Work instructions: Skip every picture and copy only the lines from the one containing "Screen dimensions: 1439x758" to the final line of the records below.

:::

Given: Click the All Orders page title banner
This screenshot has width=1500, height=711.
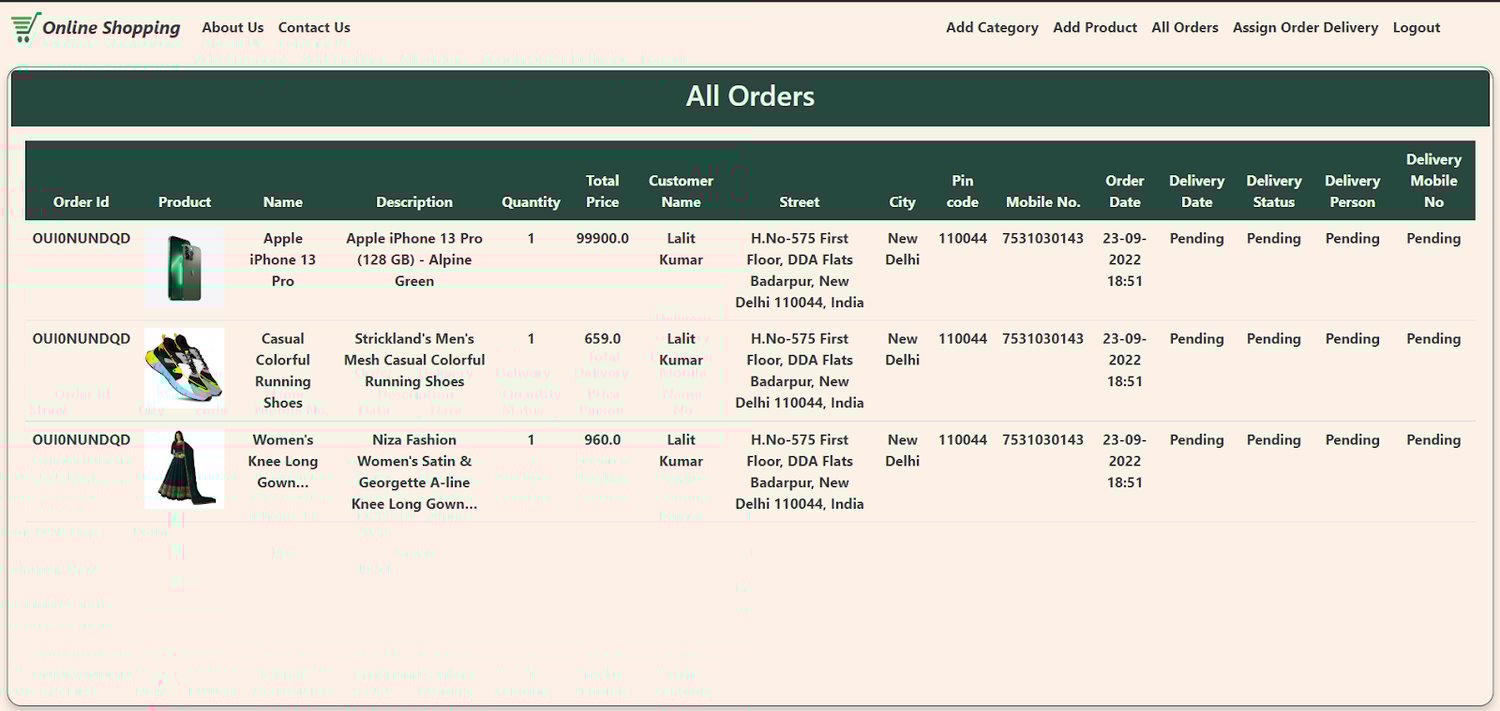Looking at the screenshot, I should [x=750, y=95].
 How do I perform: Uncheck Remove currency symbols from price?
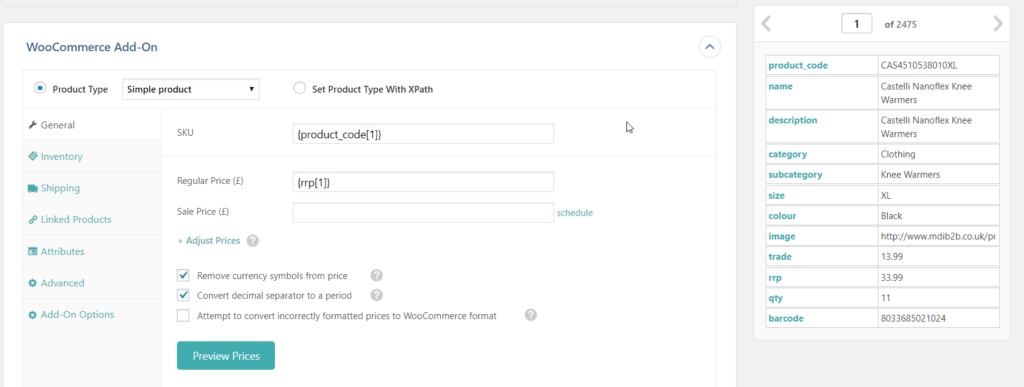183,275
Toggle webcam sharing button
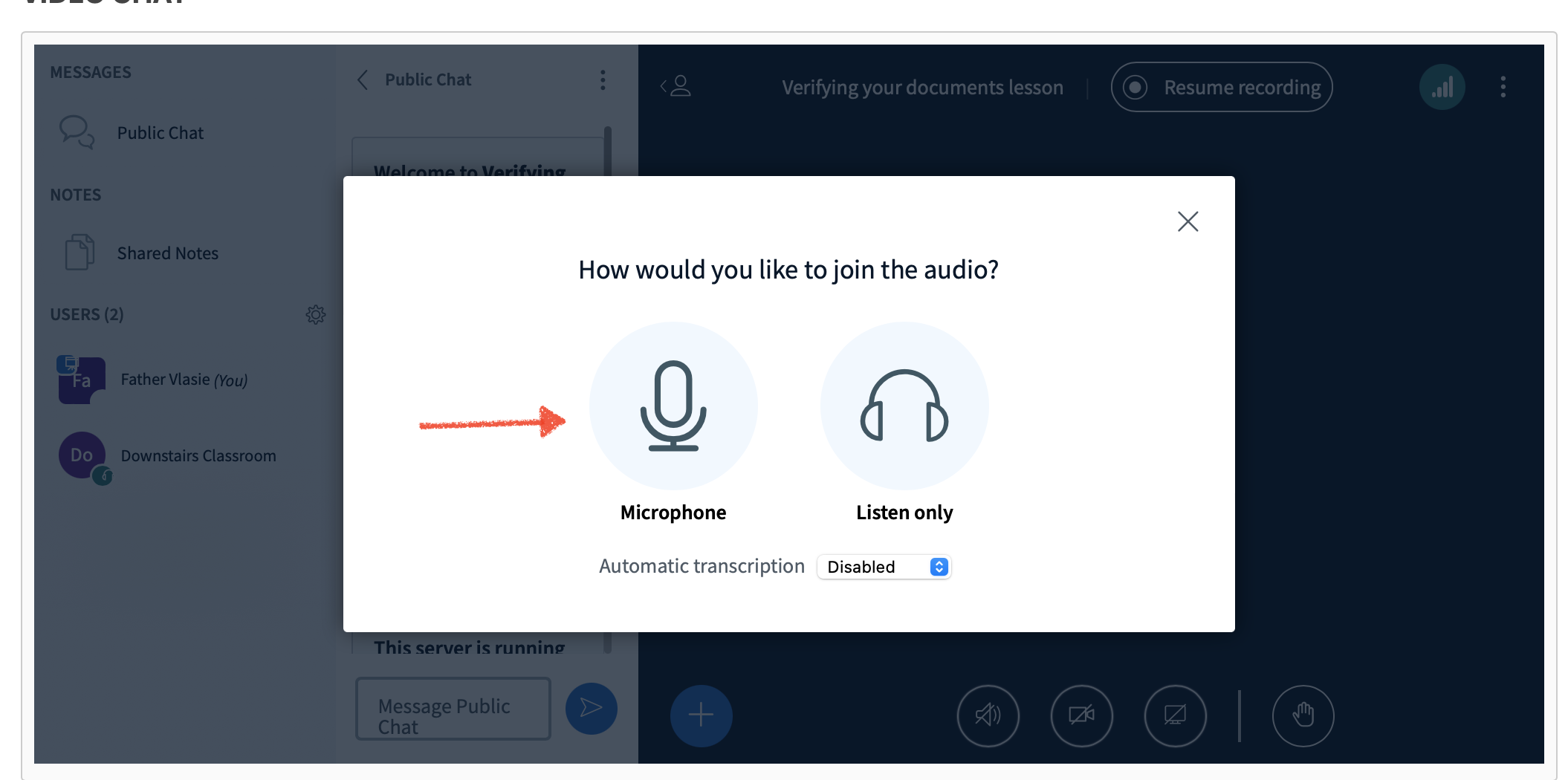The height and width of the screenshot is (780, 1568). [x=1081, y=715]
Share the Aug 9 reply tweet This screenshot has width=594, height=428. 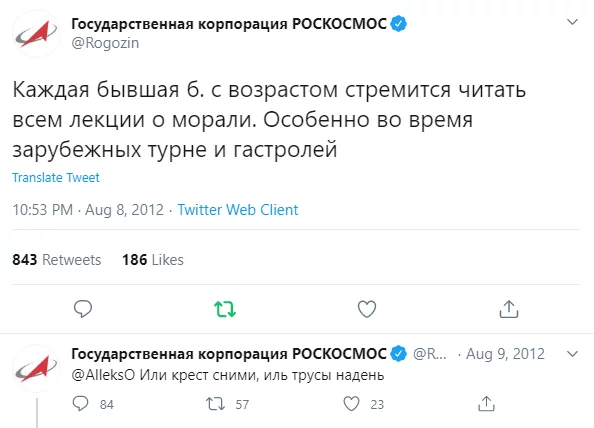click(486, 404)
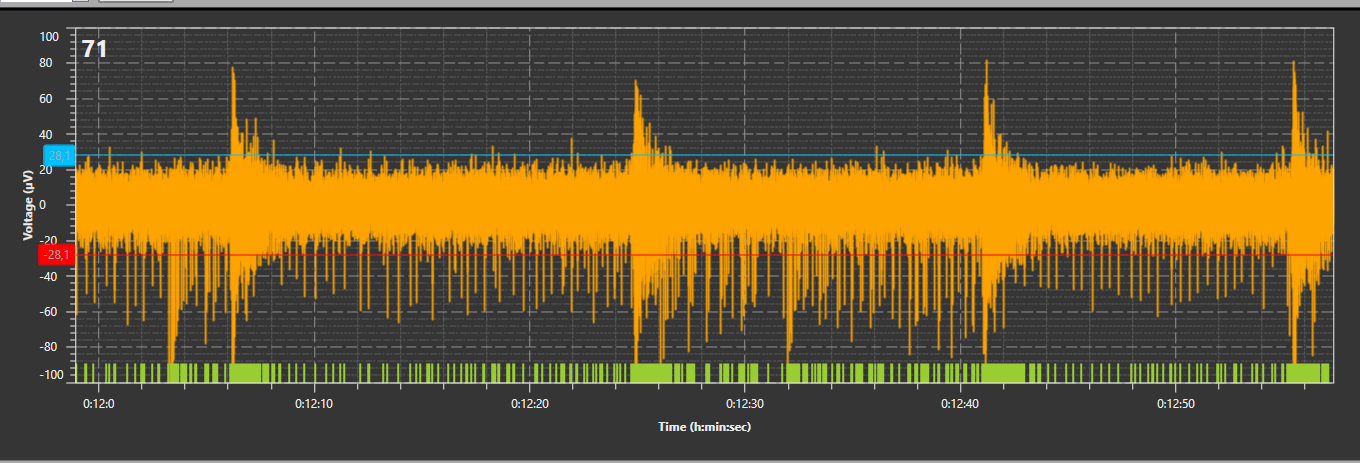The image size is (1360, 463).
Task: Click the input box in the top bar
Action: point(35,1)
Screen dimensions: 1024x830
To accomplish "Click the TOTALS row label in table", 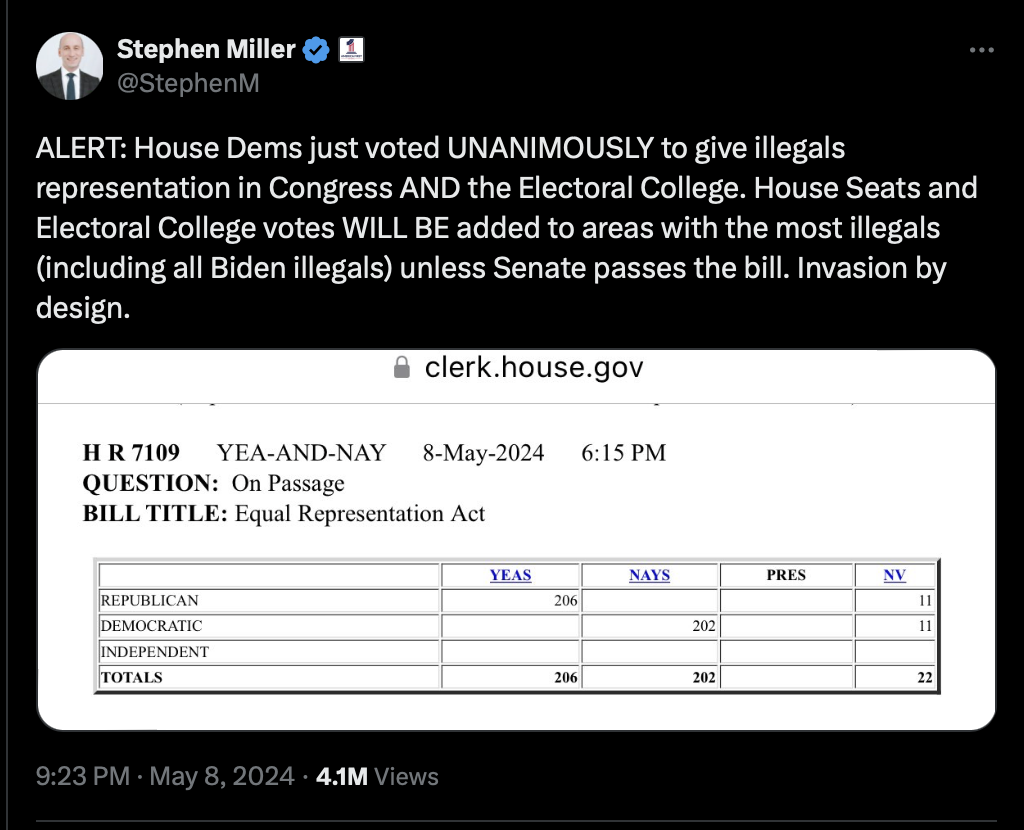I will (131, 677).
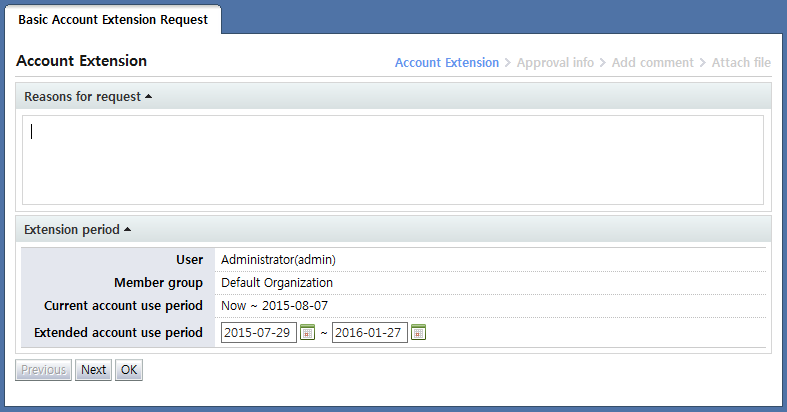
Task: Click the Account Extension page heading
Action: [x=82, y=61]
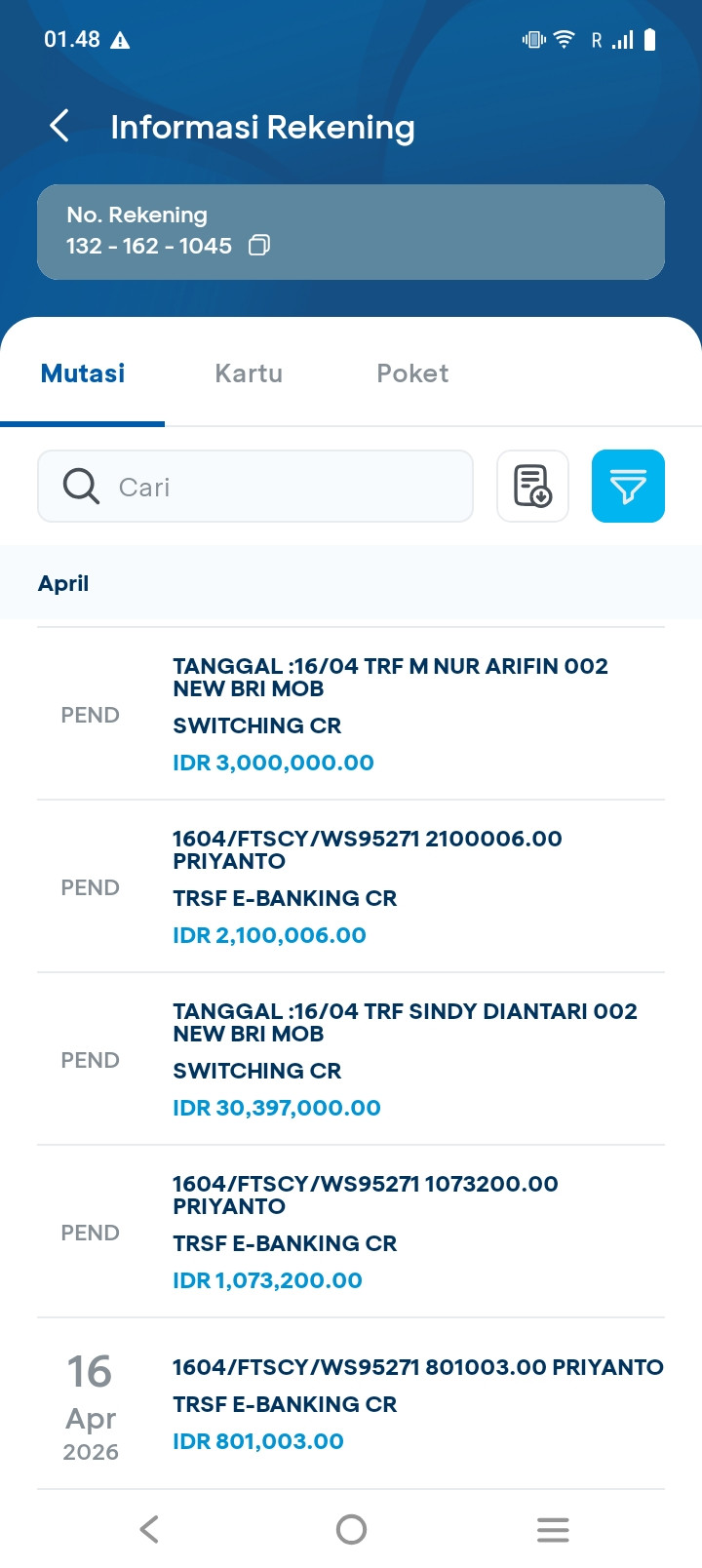Select the IDR 1,073,200.00 transaction

[351, 1232]
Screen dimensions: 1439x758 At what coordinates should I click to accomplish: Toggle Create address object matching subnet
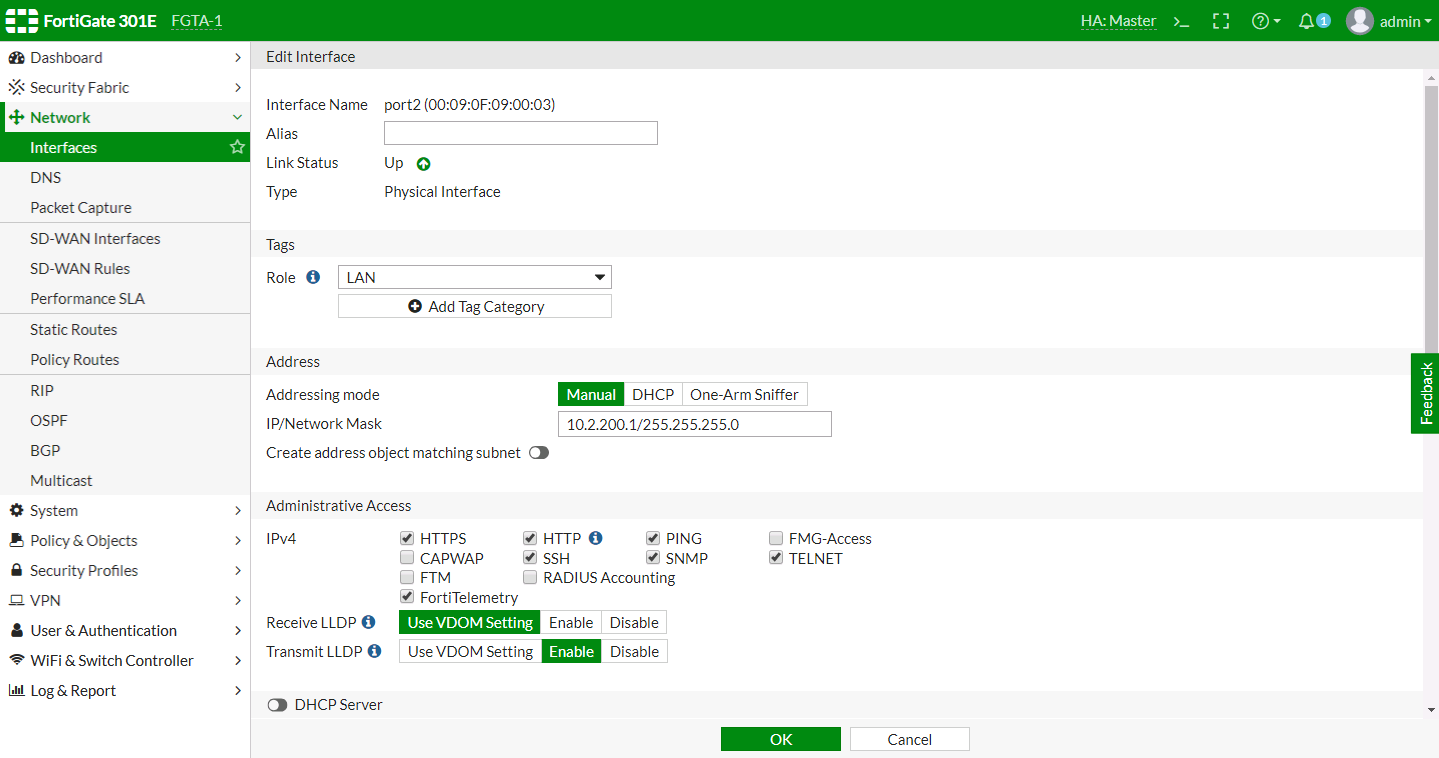coord(539,453)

:::

Task output:
Screen dimensions: 1439x758 At what coordinates should I click to accomplish: Toggle Create address object matching subnet
coord(539,453)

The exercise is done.